Da die RIAA im allgemeinen keinen Nachweis erbringen kann, dass ein Beschuldigter tatsächlich eine Urheberrechtsverletzung begangen hat, bestreitet sie nun wieder einmal einen neuen Weg, um doch an die mindestens 750 Dollar Schadenseratz zu kommen: In einem aktuellen Fall, in dem die Beschuldigten 54 Musikstücke rechtswidrig getauscht haben soll, argumentiert die RIAA, es handele sich bei den MP3-Dateien, die von einer legal erworbenen CD erzeugt wurden, bereits nicht mehr um rechtmäßig erstellte Kopien, wenn diese im Shared-Ordner von Kazaa abgelegt würden.

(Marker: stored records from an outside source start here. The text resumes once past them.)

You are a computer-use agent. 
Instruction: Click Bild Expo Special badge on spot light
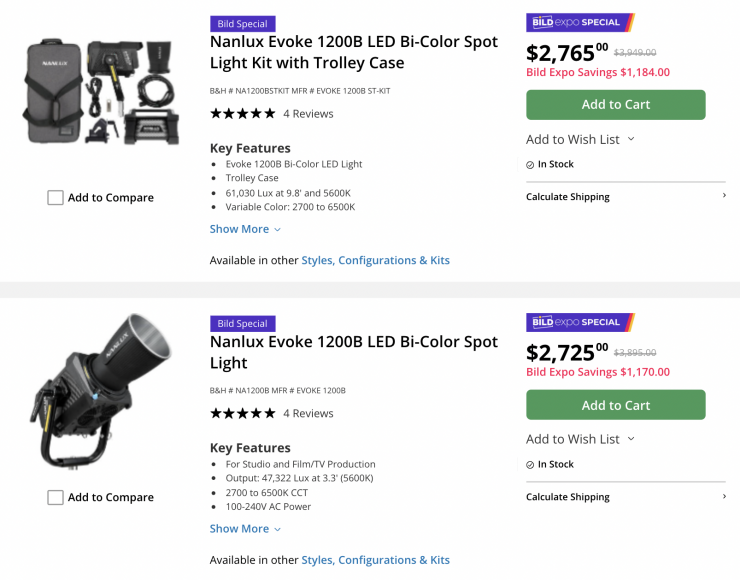(580, 322)
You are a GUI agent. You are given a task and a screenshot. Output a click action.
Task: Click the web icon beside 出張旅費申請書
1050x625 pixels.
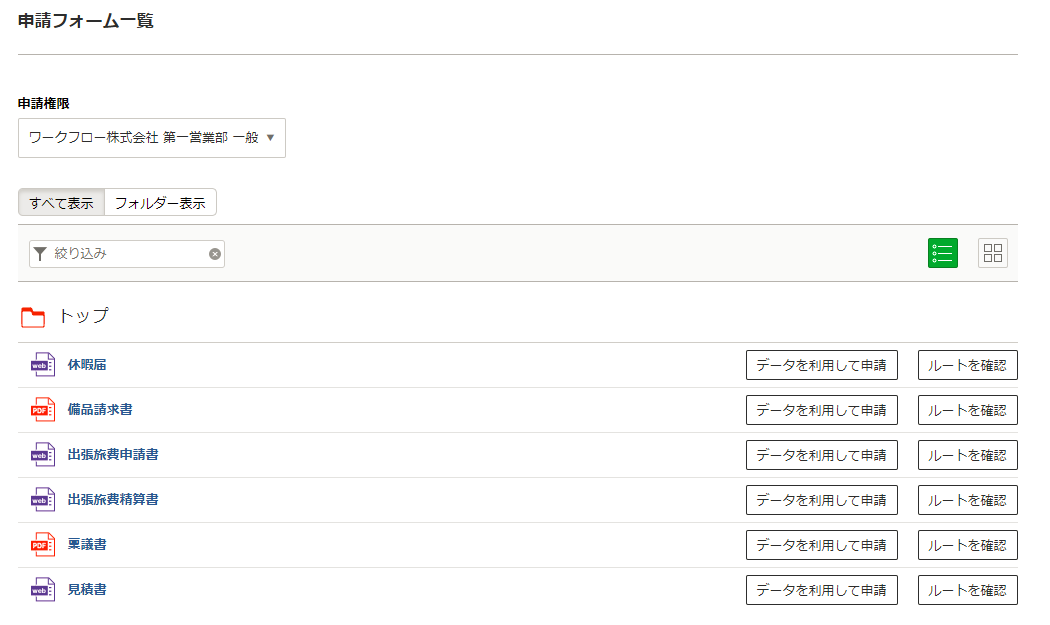pos(43,455)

Der RIAA ist es schon einmal gelungen, ein Gericht zu überzeugen, dass das Ermöglichen einer Urheberrechtsverletzung als Urheberrechtsverletzung zu ahnden ist. Auch in diesem Fall fehlte jedweder Beweis einer tatsächlichen Urheberrechtsverletzung. Der Beschuldigte wurde für das Ermöglichen von Urheberrechtsveretzungen zu einer
sechsstelligen Geldstrafe verurteilt.
Auch wenn es sehr leichtsinnig ist, Musikdateien dieser Art ausgerechnet im Shared-Ordner von Kazaa abzulegen, so ist doch sehr fraglich, ob das alleine bereits als "Tat" zu bewerten ist, insbesondere da alleine durch die Ablage keinerlei Schaden entstanden sein kann.

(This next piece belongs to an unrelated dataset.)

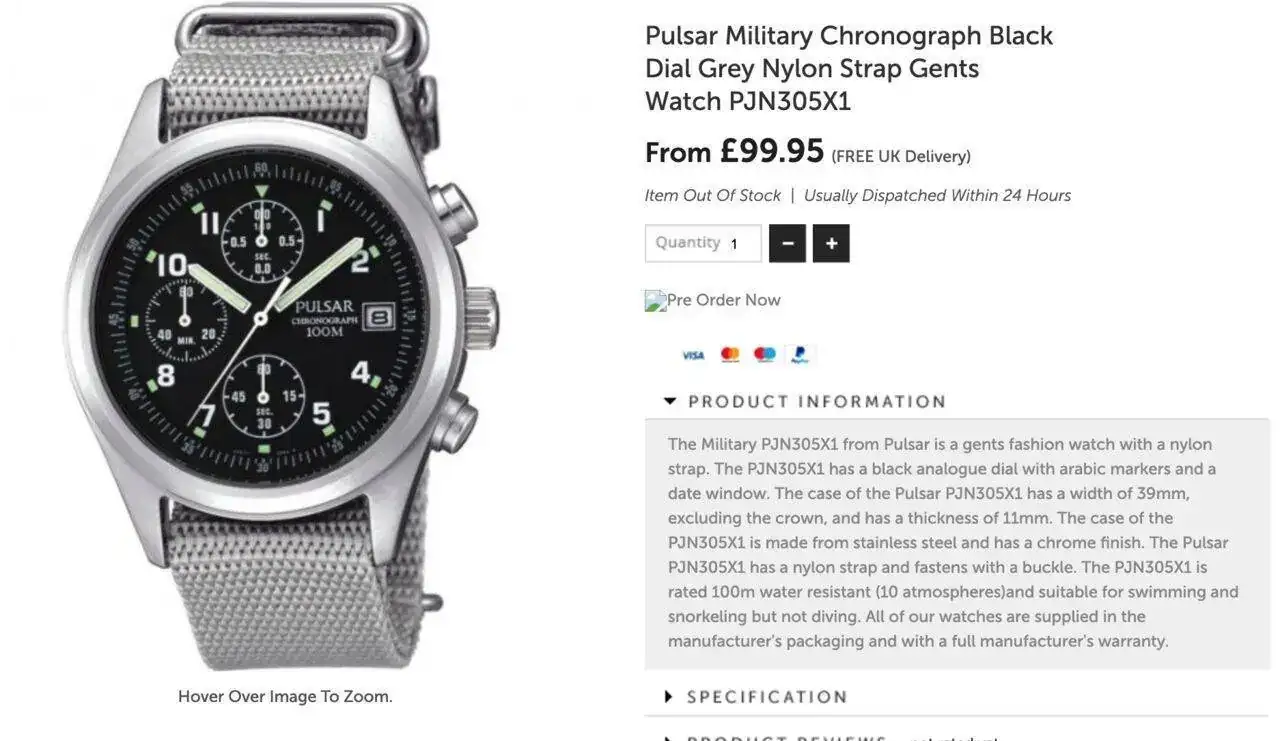Decrease quantity with the minus button
The height and width of the screenshot is (741, 1280).
point(788,243)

Selbst wenn die RIAA das Gericht von dieser Auffassung überzeugen kann, muss sie mit weiterem Gegenwind rechnen: Ein anderes US-Gericht hatte die RIAA
aufgefordert darzulegen, wie es zu den geforderten 750 Dollar für ein Musikstück im Wert von weniger als einem Dollar kommt. Und die Ermittlungsmethoden sind auch nicht
allgemein anerkannt.
Die Versuche der kanadischen Regierung, eine US-ähnliche Rechtslage zu schaffen, wurden kürzlich wegen massiver Proteste
unterbrochen. Kanada ist auch die Heimat der
Canadian Music Creators Coalition, die sich offen gegen die Methoden der RIAA stellt. In Kanada gilt der Download für ausschließlich private Nutzung noch als zulässige Form der Privatkopie.